• _Challenge_
Output the stretch of the data from the line containing "This screenshot has height=819, width=1456." through the line containing "Action: pos(508,52)", character for character, with both of those lines included.

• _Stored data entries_
####
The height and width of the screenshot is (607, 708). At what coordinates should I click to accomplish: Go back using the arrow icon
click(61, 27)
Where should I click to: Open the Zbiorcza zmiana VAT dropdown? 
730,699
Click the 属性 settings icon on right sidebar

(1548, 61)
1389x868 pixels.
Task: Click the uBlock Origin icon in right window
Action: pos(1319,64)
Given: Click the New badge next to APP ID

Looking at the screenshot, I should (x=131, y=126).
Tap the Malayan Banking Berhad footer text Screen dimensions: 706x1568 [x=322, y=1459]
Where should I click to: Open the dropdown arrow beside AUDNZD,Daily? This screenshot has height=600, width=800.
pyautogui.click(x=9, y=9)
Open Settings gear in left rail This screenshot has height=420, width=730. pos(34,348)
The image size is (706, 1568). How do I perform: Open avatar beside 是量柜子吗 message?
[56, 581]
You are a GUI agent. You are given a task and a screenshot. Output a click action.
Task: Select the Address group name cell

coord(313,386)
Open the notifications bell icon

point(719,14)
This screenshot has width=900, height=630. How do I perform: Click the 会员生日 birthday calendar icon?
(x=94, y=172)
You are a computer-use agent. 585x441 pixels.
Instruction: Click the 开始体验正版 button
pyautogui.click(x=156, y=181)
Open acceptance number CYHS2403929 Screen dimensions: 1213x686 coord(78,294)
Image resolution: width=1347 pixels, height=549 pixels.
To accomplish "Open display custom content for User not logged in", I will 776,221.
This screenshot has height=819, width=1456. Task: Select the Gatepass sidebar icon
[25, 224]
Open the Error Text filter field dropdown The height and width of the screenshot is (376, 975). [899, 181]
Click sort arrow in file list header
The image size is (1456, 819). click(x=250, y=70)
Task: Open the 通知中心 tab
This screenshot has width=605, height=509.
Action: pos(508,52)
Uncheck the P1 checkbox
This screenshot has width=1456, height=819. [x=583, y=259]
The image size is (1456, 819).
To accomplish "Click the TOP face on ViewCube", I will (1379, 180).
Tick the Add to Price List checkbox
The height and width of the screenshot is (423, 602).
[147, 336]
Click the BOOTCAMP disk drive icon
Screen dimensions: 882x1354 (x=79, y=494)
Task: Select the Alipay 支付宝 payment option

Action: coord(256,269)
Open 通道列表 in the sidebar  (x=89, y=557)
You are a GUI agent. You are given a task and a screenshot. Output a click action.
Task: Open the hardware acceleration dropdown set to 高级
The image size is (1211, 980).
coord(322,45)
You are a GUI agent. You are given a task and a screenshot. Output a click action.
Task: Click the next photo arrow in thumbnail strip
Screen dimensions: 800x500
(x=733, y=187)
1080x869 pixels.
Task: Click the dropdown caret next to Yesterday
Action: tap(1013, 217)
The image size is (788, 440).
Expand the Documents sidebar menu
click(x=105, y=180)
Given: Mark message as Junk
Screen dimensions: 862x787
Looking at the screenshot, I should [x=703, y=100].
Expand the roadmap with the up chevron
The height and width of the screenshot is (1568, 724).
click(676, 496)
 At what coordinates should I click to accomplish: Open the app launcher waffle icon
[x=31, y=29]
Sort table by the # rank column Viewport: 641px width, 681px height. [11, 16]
####
• _Answer_
This screenshot has height=819, width=1456. Task: Select the Gatepass sidebar icon
[25, 224]
Open the Error Text filter field dropdown The height and width of the screenshot is (376, 975). [899, 181]
Click sort arrow in file list header
The image size is (1456, 819). click(x=250, y=70)
Task: Open the 通知中心 tab
This screenshot has width=605, height=509.
Action: pos(508,52)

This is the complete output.